[DATA UNDER STUDY]
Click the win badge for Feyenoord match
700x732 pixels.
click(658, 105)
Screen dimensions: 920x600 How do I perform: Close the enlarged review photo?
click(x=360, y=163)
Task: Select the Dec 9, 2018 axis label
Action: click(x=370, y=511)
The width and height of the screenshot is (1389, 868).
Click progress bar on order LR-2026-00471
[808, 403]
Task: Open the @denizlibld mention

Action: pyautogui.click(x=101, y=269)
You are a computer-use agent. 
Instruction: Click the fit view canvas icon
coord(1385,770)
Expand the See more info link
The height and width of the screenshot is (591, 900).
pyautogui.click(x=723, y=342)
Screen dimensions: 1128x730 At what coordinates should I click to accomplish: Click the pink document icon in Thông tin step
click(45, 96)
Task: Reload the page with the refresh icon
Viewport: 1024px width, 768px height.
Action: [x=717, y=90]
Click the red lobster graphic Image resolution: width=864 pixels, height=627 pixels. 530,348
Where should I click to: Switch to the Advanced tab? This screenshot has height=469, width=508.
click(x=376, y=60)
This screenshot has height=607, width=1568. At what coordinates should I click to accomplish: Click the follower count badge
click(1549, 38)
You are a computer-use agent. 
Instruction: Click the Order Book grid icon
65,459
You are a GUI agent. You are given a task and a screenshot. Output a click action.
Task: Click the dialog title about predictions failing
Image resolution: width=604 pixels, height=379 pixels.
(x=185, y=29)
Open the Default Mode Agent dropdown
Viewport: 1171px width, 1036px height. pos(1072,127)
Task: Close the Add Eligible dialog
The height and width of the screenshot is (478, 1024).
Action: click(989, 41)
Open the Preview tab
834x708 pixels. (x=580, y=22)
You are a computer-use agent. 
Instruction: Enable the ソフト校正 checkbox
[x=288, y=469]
[/DATA UNDER STUDY]
WORK INSTRUCTIONS ▸ What you return should match the data character for character.

EXERCISE RESPONSE ▸
Click the win badge for Feyenoord match
700x732 pixels.
click(658, 105)
Screen dimensions: 920x600 How do I perform: Close the enlarged review photo?
click(x=360, y=163)
Task: Select the Dec 9, 2018 axis label
Action: click(x=370, y=511)
The width and height of the screenshot is (1389, 868).
Click progress bar on order LR-2026-00471
[808, 403]
Task: Open the @denizlibld mention

Action: pyautogui.click(x=101, y=269)
You are a computer-use agent. 
Instruction: Click the fit view canvas icon
coord(1385,770)
Expand the See more info link
The height and width of the screenshot is (591, 900).
pyautogui.click(x=723, y=342)
Screen dimensions: 1128x730 At what coordinates should I click to accomplish: Click the pink document icon in Thông tin step
click(45, 96)
Task: Reload the page with the refresh icon
Viewport: 1024px width, 768px height.
Action: [x=717, y=90]
Click the red lobster graphic Image resolution: width=864 pixels, height=627 pixels. 530,348
Where should I click to: Switch to the Advanced tab? This screenshot has height=469, width=508.
click(x=376, y=60)
This screenshot has height=607, width=1568. At what coordinates should I click to accomplish: Click the follower count badge
click(1549, 38)
You are a computer-use agent. 
Instruction: Click the Order Book grid icon
65,459
You are a GUI agent. You are given a task and a screenshot. Output a click action.
Task: Click the dialog title about predictions failing
Image resolution: width=604 pixels, height=379 pixels.
(x=185, y=29)
Open the Default Mode Agent dropdown
Viewport: 1171px width, 1036px height. pos(1072,127)
Task: Close the Add Eligible dialog
The height and width of the screenshot is (478, 1024).
Action: click(989, 41)
Open the Preview tab
834x708 pixels. (x=580, y=22)
You are a computer-use agent. 
Instruction: Enable the ソフト校正 checkbox
[x=288, y=469]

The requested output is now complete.